Ocon et Alonso lors de la manche d’ouverture à Bahreïn. ©BWT Alpine

Une lutte avec McLaren

Loin de la lutte entre les trois écuries de tête, Alpine a elle aussi droit à de belles batailles en piste, en-dehors de celles opposant les deux pilotes. Afin de conserver sa quatrième place au classement constructeur, l’écurie tricolore va devoir tenir tête aux McLaren. La rivalité entre les deux équipes a commencé très tôt dans la saison et a donné lieu à de beaux duels en piste, à l’image du Grand Prix d’Espagne ou du Grand Prix australien.

En Australie, les MCL36 ont eu le dessus sur les A522, terminant aux cinquième et sixième place tandis qu’Ocon franchissait la ligne d’arrivée en septième position et qu’Alonso finissait bon dernier. En Catalogne, le Français tenait sa revanche en s’imposant juste devant la McLaren de Lando Norris, lui-même septième devant Fernando Alonso.

Grâce à ses avancées et ses évolutions techniques, Alpine est parvenue à prendre l’ascendant sur sa rivale britannique. Prudence toutefois, car elle ne dispose que de quatre petits points d’avance sur l’écurie de Lando Norris et Daniel Ricciardo.

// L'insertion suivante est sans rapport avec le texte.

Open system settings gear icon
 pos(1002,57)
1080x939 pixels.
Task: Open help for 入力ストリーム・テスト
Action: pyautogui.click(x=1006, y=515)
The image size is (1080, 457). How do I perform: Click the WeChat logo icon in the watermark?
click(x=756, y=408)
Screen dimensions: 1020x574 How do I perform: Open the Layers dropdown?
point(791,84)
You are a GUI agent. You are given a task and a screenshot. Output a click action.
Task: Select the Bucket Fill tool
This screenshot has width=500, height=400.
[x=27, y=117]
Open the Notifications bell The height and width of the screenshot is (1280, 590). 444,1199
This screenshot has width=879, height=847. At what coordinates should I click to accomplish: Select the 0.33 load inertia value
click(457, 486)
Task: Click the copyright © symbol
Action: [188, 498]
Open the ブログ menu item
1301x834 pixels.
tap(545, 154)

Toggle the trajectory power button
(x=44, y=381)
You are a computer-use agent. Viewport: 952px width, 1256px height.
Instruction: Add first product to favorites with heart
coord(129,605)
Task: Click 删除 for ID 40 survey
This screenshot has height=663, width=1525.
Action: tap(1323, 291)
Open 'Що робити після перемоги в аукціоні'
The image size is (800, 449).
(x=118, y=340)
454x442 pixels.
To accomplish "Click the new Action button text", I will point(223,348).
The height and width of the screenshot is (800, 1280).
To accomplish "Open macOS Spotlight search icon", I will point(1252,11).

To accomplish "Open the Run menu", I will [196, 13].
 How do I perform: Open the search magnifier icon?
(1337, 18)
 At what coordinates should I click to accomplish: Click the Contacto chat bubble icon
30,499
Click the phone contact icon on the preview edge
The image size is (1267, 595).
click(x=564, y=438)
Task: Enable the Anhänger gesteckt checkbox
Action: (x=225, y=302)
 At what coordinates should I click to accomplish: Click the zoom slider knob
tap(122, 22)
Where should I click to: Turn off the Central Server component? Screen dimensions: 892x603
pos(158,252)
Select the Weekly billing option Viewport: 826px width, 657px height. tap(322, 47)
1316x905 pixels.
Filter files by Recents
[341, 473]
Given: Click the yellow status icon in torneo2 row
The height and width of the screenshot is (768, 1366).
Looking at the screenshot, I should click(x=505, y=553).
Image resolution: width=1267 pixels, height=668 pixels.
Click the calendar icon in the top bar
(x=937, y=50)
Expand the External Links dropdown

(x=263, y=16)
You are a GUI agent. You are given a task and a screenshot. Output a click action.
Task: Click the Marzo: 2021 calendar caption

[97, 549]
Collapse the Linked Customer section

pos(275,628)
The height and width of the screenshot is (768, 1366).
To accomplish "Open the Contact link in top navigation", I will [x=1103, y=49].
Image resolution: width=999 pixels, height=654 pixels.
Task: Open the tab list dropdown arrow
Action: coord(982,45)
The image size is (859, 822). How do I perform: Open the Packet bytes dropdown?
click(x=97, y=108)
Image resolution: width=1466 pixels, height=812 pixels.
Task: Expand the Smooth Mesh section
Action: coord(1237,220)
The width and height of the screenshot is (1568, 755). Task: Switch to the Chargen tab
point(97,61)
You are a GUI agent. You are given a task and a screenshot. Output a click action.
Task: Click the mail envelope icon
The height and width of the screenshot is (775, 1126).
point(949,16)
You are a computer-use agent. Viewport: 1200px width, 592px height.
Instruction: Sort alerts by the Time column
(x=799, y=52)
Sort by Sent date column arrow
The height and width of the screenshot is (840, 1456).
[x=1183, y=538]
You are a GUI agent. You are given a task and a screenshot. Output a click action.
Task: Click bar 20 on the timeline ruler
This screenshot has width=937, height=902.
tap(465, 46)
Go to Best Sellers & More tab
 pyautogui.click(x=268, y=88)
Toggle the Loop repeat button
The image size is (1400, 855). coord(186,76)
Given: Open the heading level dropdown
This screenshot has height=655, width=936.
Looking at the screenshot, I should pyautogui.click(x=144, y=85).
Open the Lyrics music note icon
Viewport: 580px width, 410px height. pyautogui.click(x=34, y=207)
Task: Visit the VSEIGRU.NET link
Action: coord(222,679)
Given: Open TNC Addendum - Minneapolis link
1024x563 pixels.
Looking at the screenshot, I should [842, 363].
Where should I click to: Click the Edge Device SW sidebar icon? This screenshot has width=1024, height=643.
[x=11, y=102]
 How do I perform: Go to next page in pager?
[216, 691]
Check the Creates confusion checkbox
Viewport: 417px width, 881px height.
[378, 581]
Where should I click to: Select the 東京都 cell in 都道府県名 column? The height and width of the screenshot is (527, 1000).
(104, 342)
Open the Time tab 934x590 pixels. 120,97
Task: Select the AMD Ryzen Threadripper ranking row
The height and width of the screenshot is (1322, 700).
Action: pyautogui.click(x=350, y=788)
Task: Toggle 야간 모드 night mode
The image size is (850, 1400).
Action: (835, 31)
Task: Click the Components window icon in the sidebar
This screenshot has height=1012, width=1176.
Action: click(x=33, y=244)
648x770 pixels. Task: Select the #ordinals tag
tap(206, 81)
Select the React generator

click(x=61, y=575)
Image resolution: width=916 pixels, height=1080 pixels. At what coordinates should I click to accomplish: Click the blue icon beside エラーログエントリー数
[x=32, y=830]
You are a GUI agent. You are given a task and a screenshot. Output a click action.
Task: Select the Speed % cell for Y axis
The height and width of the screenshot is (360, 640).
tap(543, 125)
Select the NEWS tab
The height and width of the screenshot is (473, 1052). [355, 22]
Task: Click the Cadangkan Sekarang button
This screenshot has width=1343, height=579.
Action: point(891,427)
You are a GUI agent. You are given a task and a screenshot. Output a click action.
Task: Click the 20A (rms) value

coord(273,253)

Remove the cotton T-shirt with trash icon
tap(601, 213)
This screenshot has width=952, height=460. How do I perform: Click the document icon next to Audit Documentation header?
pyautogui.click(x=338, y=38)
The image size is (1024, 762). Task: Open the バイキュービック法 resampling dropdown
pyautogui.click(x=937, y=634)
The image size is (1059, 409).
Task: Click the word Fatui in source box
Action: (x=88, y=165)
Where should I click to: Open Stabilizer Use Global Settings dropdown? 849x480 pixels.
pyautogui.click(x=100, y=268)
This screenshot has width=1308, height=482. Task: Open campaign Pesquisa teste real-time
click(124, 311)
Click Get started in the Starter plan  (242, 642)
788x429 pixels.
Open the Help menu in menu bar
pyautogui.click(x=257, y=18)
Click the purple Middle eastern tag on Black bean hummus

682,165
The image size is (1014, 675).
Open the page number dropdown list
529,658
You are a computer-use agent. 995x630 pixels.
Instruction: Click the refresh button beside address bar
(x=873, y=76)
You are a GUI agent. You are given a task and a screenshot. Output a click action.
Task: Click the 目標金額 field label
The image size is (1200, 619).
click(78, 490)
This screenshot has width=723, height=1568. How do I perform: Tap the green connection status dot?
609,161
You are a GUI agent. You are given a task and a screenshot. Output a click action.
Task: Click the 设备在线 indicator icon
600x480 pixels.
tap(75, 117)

Plutôt discrète lors des premiers courses question évolutions, Alpine est arrivée à Bakou avec des pontons revisités, principale zone de développement de l’écurie. Les entrées d’air ont été avancées autour du cockpit et ont adopté la forme carrée de certaines monoplaces. De plus, les évolutions du plancher visant à améliorer l’appui aérodynamique et celles de l’arrière du capot moteur ont permis aux deux pilotes de glaner davantage de points.

Un départ précipité

Cette annonce a fait l’effet d’une bombe : Fernando Alonso quitte Alpine à la fin de la saison pour rejoindre Lance Stroll chez Aston Martin et remplacer Sebastian Vettel, futur retraité de la Formule 1. Mais pourquoi un tel départ ? Plusieurs raisons.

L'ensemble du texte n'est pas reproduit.